No one normal would hide/ move the shed key . That really is deliberate and unnecessary .Even in a family/ marriage people would be furious at that .
I think that under whatever nice surface he has , he is a bit of a psychopath who for whatever reason is going to continue to push your boundaries and upset you and to use your space to advance his life while pushing you aside .
And you are politely wondering why you are upset and whether you are being unreasonable .
Especially as you will be delicate with rather open boundaries after the death of your husband.
I think in the nicest possible way there is no going forward with this man . If he left I am sure it would be a relief and you you would never have to think of him again .I would not please him by giving the details and showing you are upset but just to back out as gracefully and impersonally as possible that it is not working out as well as you had hoped .
It is definitely him and not anything you have done so you absolutely must not blame yourself .You had no way of knowing he would be like this . If he was in a shared flat with they would all be furious with him and you would have a lot more support .
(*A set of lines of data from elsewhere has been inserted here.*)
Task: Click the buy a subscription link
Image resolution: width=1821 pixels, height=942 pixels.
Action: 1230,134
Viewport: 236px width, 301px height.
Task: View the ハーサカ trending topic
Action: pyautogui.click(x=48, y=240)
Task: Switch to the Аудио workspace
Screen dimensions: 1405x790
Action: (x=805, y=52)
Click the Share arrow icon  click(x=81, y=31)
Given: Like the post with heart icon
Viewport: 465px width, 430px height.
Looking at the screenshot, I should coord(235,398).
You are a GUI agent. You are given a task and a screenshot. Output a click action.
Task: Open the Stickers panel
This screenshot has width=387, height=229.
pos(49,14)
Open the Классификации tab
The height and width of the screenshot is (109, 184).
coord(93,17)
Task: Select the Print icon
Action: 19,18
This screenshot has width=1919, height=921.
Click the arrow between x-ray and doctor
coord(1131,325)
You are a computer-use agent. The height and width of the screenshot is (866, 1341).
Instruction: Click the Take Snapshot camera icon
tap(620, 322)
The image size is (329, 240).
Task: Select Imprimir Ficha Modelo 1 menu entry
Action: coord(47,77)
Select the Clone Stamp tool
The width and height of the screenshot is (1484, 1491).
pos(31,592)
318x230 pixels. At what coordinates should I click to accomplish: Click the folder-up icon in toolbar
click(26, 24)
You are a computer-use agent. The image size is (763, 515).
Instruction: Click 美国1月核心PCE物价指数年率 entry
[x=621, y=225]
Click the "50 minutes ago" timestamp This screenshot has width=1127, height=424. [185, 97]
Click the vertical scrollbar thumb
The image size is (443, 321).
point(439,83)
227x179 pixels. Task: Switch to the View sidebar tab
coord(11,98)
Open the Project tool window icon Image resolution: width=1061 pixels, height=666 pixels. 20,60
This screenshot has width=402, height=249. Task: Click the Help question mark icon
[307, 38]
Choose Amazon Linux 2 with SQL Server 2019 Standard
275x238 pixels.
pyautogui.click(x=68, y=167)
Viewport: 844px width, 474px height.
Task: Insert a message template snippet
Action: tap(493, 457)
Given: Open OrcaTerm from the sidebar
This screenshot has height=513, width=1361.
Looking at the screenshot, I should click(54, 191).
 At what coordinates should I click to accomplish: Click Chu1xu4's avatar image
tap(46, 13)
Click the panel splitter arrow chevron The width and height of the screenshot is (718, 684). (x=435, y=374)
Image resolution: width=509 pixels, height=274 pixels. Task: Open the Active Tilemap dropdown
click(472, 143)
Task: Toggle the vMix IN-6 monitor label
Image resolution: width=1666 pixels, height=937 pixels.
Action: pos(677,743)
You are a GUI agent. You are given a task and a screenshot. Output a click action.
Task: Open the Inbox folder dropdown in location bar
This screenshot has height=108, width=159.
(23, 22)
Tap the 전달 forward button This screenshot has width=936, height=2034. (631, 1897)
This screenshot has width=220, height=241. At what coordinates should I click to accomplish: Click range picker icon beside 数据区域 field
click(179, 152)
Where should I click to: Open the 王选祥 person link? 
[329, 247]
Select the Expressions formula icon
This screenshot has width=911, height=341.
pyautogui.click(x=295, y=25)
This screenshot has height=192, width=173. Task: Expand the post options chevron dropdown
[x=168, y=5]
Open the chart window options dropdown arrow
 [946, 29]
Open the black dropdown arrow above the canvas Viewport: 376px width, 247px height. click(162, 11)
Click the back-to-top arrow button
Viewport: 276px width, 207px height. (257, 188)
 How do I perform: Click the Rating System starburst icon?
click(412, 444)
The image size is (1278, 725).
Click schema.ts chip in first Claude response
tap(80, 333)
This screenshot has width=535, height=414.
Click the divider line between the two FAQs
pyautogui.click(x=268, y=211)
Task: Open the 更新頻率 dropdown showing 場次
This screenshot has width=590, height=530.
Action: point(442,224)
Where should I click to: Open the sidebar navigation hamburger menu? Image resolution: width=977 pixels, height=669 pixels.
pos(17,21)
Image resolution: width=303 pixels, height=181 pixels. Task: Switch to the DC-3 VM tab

GabriellaMontez · 17/10/2024 10:42

Oh dear.

Not only has he told his friend that you're sharing, but he also believes it himself.

He doesn't like his lodger status and is determined to assert power/control.

I'd want him out asap. Start afresh with clearer guidelines (and not a dick).

How old is he?

lodger · 17/10/2024 10:45

Oh dear. So last night he told me he had been living here 6 months. I found a post of his on Facebook saying he had been living here over two years. I'm not comfortable with the fact he's lied

OP posts:
OlderGlaswegianLivingInDevon · 17/10/2024 10:51

you are not comfortable with him full stop

you are now accusing him of theft of an edible gift - what was it ? 2 cupcakes or something similar

and now you are stalking his Facebook

what did his references say ?
you did take references didn't you

threeunrelatedwords · 17/10/2024 11:03

OlderGlaswegianLivingInDevon · 17/10/2024 10:51

you are not comfortable with him full stop

you are now accusing him of theft of an edible gift - what was it ? 2 cupcakes or something similar

and now you are stalking his Facebook

what did his references say ?
you did take references didn't you

Enough with the snotty tone, it’s not necesssry.

It’s very common for live in landlords to go by gut feeling and not take formal references for lodgers.

Unfortunately as in this case, it leaves them open to being exploited by mentalists.

GabriellaMontez · 17/10/2024 11:07

OlderGlaswegianLivingInDevon · 17/10/2024 10:51

you are not comfortable with him full stop

you are now accusing him of theft of an edible gift - what was it ? 2 cupcakes or something similar

and now you are stalking his Facebook

what did his references say ?
you did take references didn't you

I knew someone would come along and belittle the fact that he took the OPs gift.

Todaywasbetter · 17/10/2024 11:17

It’s definitely time for him to go. Give him notice today. Your next lodger Will be fabulous.

Littys · 17/10/2024 11:29

lodger · 17/10/2024 10:45

Oh dear. So last night he told me he had been living here 6 months. I found a post of his on Facebook saying he had been living here over two years. I'm not comfortable with the fact he's lied

OP, honestly please protect yourself.
Help yourself.
You are a vulnerable woman who has allowed a presumptuous liar to live with you.
I would be calling 101 for advice.

Moving your key?
Really, so you couldn't open the foor to your property.
Why would a normal person do that?
They wouldn't.

He took food that clearly wasn't his.
Very poor impulse control.

You cannot say you have not been very clearly warned.